Shairi R. Turner MD, MPH is the Chief Transformation Officer for Crisis Text Line a Not-For-Profit volunteer-supported organization delivering crisis interventions using a text platform. She is responsible for guiding the organizations’ culture transformation at a time when it is at a necessary inflection point. Previously she served at CTL as the Chief Medical Officer from 2017-2019. In this role, she provided oversight to the Crisis Supervision team and led many of the clinical policy and quality initiatives within the Organization.
A Stanford graduate and a Harvard-trained Internist and Pediatrician with a Master of Public Health from the Harvard School of Public Health, Dr. Turner has a long history in organization transformation. In 2005 Dr. Turner was appointed as the first Chief Medical Director in the eleven-year history of the Florida Department of Juvenile Justice (DJJ). She established the Office of Health Services that provided oversight of the provision of Health, Mental Health, Disability and Substance Abuse services to the nearly 100,000 justice-involved youth. During her tenure with the Department of Juvenile Justice, Dr. Turner’s focus also included the impact of childhood trauma (physical, sexual and emotional abuse) on youth involved in the juvenile justice system, as well as the importance of gender-specific services
designed to meet the unique needs of girls in the system. She has given numerous presentations nationally on issues relating to health/mental health care in the juvenile justice setting. She was instrumental in the introduction of trauma-informed care to DJJ.

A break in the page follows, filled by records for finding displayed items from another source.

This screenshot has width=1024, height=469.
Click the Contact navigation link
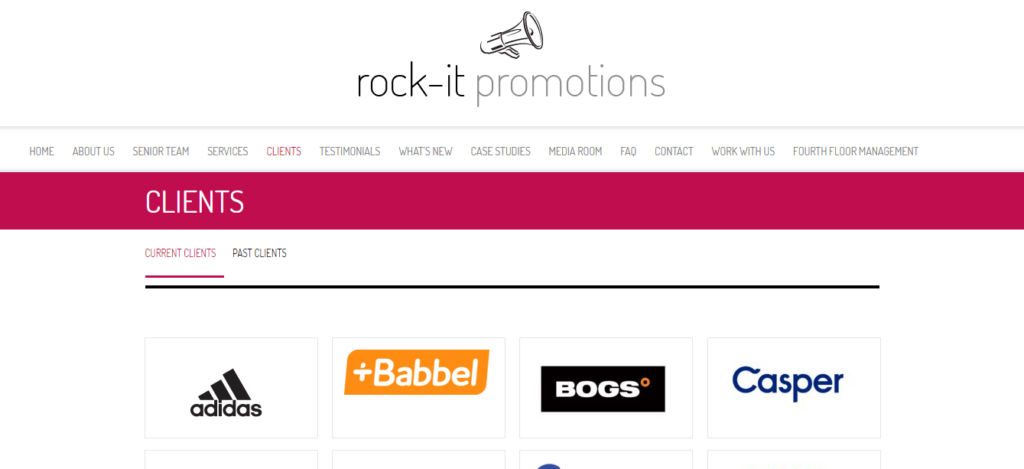(x=674, y=152)
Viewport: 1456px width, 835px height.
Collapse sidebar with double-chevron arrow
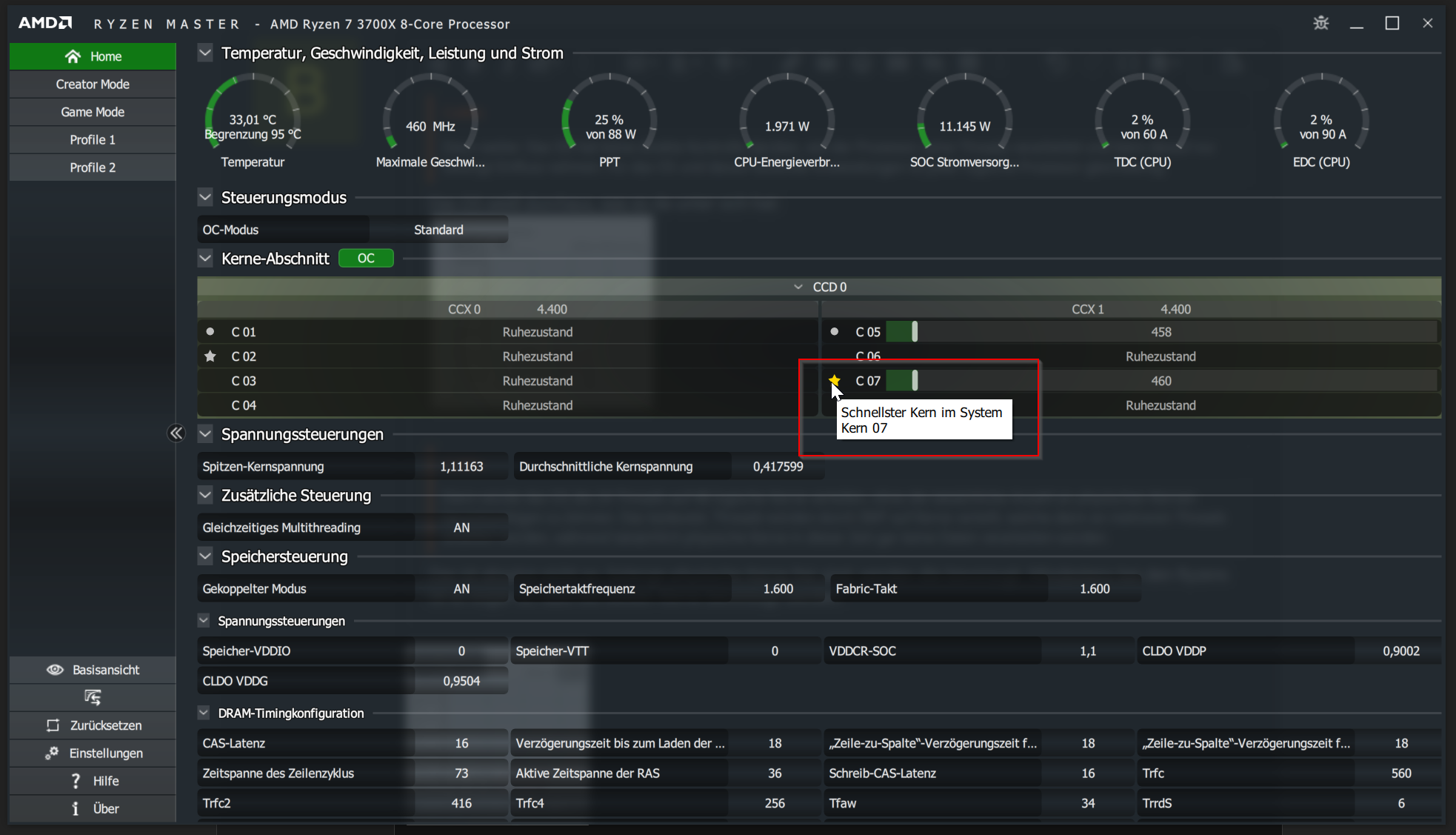[x=176, y=433]
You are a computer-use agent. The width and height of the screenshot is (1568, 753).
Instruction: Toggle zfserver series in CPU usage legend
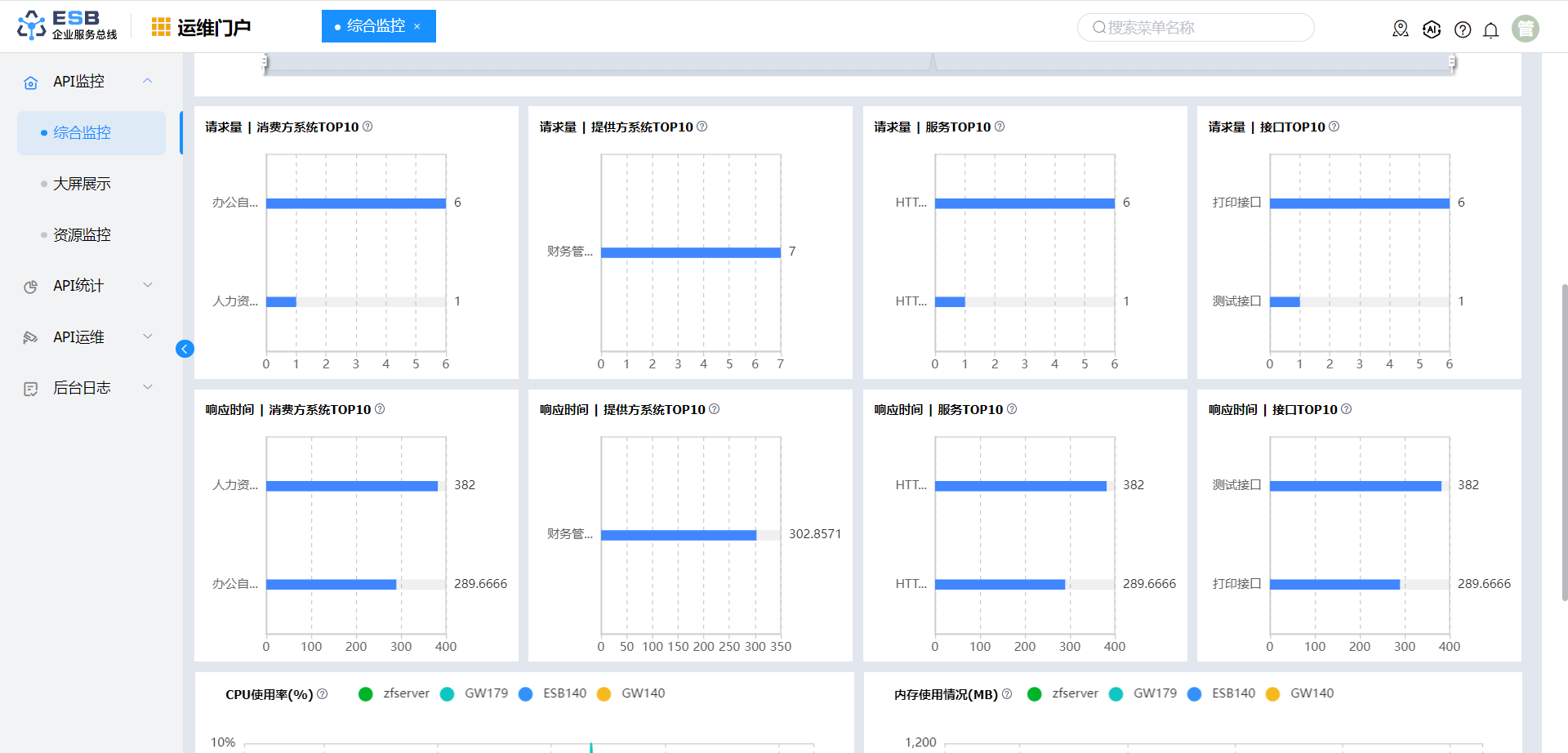394,693
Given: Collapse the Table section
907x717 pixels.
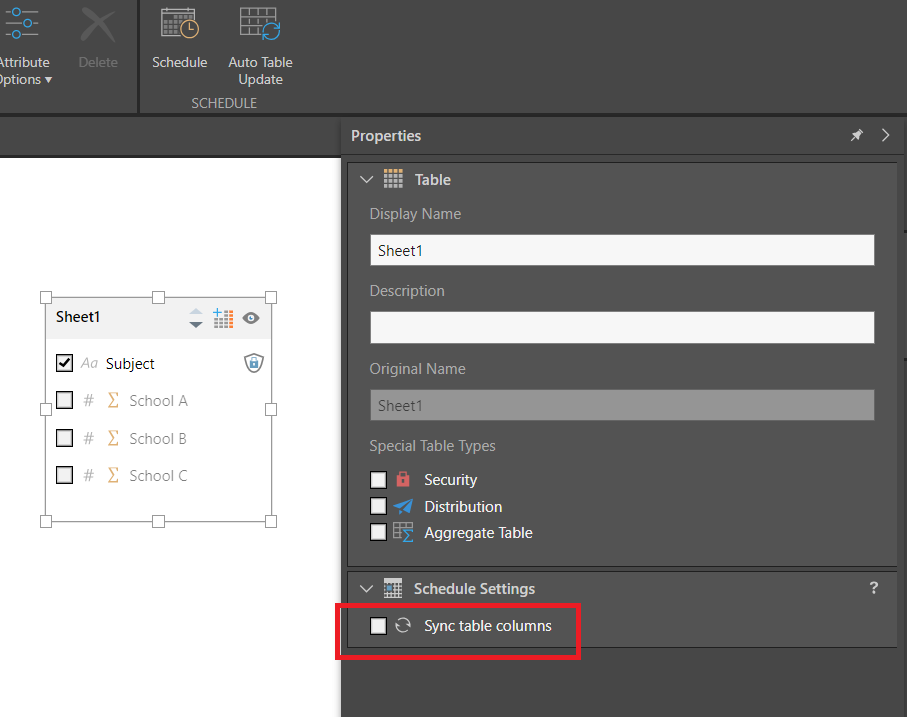Looking at the screenshot, I should (366, 180).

From 2009-2011 Dr. Turner served as the Deputy Secretary for Health and Interim State Surgeon General for the Florida Department of Health (DOH). While there she led the legislatively-mandated reorganization for one of the largest state public health departments in the country. After her departure, Dr. Turner was a faculty consultant for the National Center for Trauma-Informed Care where she performed numerous national trainings on the neurobiology of trauma to state and local entities including mental health and criminal/juvenile justice administrators and staff. Dr. Turner was the Project Co-Director for the U.S. Office on Women’s Health-funded Trauma-Informed Care e-Cases, a comprehensive series of online virtual patient cases targeting primary care providers these cases are focused on effective approach es to the care of patients who have survived traumatic life experiences such as sexual assault, interpersonal and community violence, military sexual trauma, child abuse,
neglect, and family dysfunction. She has presented internationally on the neurobiology of trauma (Shanghai, China). She currently also holds a Research Faculty appointment at the Florida State University, College of Social Work.
The native of New York City earned an undergraduate degree in Biology from Stanford University in 1991, a Doctor of Medicine degree from Case Western University School of Medicine in Cleveland, Ohio, and in 1996 she was also inducted into the Alpha Omega Alpha Honors Medical Society. Dr. Turner then completed the four-year Harvard Combined Internal Medicine and Pediatrics Residency Program at the Massachusetts General Hospital and the Children's Hospital of Boston in 2000. From 2001 to 2002, she was a Commonwealth Fund/Harvard University Fellow in Minority Health Policy and earned a Master of Public Health from the Harvard School of Public Health with a concentration in Health Policy and Management. She is married and the mother of two teenage student-athletes.